Normal Distribution Basics
The purpose of this post is to explain some basics of the Normal Distribution. In furture posts I will be explaining the Auto-Regressive (AR) model and the concepts explained here will be important for understanding it.
Normal Distribution
The normal distribution (also known as the Gaussian distribution) is a continuous probability distribution that describes data clustering around a central mean. It has a characteristic bell-shaped curve that is symmetric about the mean.
The probability density function (PDF) of a normal distribution is given by:
\[ f(x) = \frac{1}{\sigma \sqrt{2\pi}} e^{-\frac{(x - \mu)^2}{2\sigma^2}} \]
- \( \mu \) is the mean (center of the distribution).
- \( \sigma \) is the standard deviation (spread of the distribution).
- \( \sigma^2 \) is the variance (measure of dispersion).
Key Properties
The normal distribution follows the 68-95-99.7 Rule:
- 68% of values lie within 1 standard deviation (\( \mu \pm \sigma \)).
- 95% of values lie within 2 standard deviations (\( \mu \pm 2\sigma \)).
- 99.7% of values lie within 3 standard deviations (\( \mu \pm 3\sigma \)).
Probability Density Function (PDF) Plot

Cumulative Distribution Function (CDF)
The cumulative distribution function (CDF) gives the probability that a random variable \( X \) is less than or equal to a specific value \( x \):
\[ F(x) = P(X \leq x) = \frac{1}{2} \left[1 + \operatorname{erf} \left( \frac{x - \mu}{\sigma \sqrt{2}} \right) \right] \]
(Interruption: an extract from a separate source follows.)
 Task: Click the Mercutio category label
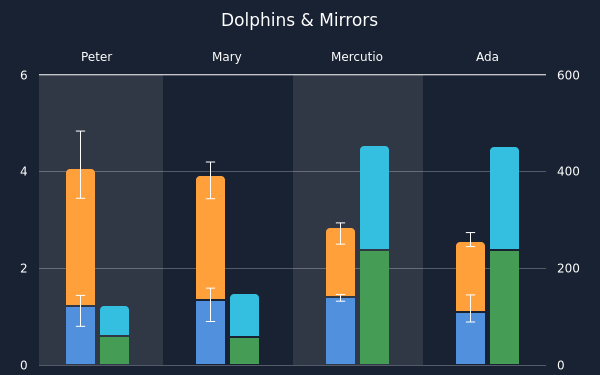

where \( \operatorname{erf}(z) \) is the error function, a special function that cannot be expressed in elementary form but is available in most mathematical libraries.
Cumulative Distribution Function (CDF) Plot

Applications of the Normal Distribution
- Hypothesis testing (e.g., Z-tests).
- Confidence intervals in statistics.
- Machine learning (e.g., Gaussian Naive Bayes, Gaussian Processes).
- Signal processing and error modeling.
Understanding the normal distribution is essential for many fields, including statistics, finance, and engineering. Its applications range from modeling real-world data to improving machine learning algorithms.